Thereafter, the end mill is moved in the direction perpendicular to the axis parallel to the outer circumferential tangent surface of the cylindrical member (circle 20b to circle 20c, circle 21b to circle 21c in FIG. 13). Subsequently, the end mill is moved again in the direction of the axis parallel to the outer circumferential tangent surface of the cylindrical member (circle 20c to circle 20d, circle 21c to circle 21c in FIG. 13). At this time, the circle 20d is shifted to the lower side in FIG. 13 from the circle 20b, and the circle 21d is shifted to the upper side in FIG. 13 from the circle 21b.

Thus, by forming the continuous flat surface 8f simultaneously with the magnet arrangement surface 8e, the wall surfaces adjacent to the magnet arrangement surface 8e of the first protrusion 8c and the second protrusion 8d can be formed at the time of forming the magnet arrangement surface 8e. It can be formed easily.
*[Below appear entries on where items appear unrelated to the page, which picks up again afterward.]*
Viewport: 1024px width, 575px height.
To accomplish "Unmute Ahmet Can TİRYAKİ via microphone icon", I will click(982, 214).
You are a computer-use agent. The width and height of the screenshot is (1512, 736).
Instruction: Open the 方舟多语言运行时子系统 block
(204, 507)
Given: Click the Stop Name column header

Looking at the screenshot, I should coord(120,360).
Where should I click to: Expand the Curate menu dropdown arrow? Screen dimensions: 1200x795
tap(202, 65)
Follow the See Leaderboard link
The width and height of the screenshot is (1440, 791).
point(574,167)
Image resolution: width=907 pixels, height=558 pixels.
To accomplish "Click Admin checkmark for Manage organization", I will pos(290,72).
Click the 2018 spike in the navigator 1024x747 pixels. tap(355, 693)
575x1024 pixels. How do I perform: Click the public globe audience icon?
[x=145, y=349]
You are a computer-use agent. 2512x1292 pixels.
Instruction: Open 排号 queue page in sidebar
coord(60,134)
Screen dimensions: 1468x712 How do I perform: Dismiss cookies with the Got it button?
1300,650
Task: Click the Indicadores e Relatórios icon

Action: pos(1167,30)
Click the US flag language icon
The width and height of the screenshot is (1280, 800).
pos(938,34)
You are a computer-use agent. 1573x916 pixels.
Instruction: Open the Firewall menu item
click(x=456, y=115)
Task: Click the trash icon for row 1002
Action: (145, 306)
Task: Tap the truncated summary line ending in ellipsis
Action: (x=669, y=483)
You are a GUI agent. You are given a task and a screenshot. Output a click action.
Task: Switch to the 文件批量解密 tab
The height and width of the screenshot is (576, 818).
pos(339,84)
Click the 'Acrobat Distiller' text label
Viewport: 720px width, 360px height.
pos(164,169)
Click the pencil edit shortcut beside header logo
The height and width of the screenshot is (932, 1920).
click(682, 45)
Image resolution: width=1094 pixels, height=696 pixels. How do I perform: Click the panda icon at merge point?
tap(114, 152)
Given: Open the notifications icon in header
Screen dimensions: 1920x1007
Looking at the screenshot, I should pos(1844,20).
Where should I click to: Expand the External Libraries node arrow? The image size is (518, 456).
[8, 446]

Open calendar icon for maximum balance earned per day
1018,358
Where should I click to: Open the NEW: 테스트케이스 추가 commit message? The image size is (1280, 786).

That is, the first protrusion 8c, the second protrusion 8d, and the magnet arrangement surface 8e can be easily formed by milling, and the manufacturing process can be simplified.

The number of permanent magnets is not particularly limited.
Further, three or more permanent magnets may be arranged side by side in the axial direction of the rotating body.
Further, the motor may be skewed.
Furthermore, in the above example, the rotor 7 is disposed inside the stator 2, but the present invention can also be applied to an outer rotor type rotating electrical machine in which the rotor is disposed outside the stator. In this case, the first and second protrusions protrude radially inward from the inner peripheral surface of the rotating body.
The present invention can also be applied to a generator.

2 stator, 7 rotor, 8 rotating body, 8c first protrusion, 8d second protrusion, 8e magnet placement surface, 8f continuous plane, 9 permanent magnet, 10 adhesive.

Claims

A stator, a cylindrical rotating body rotatable with respect to the stator, and opposed to the stator, and spaced apart from each other in an axial direction and a circumferential direction of the rotating body by an adhesive. A rotor having a plurality of bonded permanent magnets,
Between the permanent magnets adjacent to each other in the circumferential direction of the rotating body, a first protruding portion that protrudes in the radial direction of the rotating body is provided,
A permanent magnet type rotating electrical machine in which a second protrusion protruding in the radial direction of the rotating body is provided between the permanent magnets adjacent to each other in the axial direction of the rotating body.
The permanent magnet type rotating electrical machine according to claim 1, wherein the second projecting portion is continuously provided over the entire circumference in the circumferential direction of the rotating body.
In the portion where the permanent magnet of the rotating body is bonded, a magnet arrangement surface that is a plane is formed,
The first protrusion is divided into a plurality of portions in the axial direction of the rotating body,
The permanent magnet according to claim 1, wherein a continuous flat surface that is flush with the magnet arrangement surface is formed between the first projecting portions adjacent to each other in the axial direction of the rotating body. Rotary electric machine.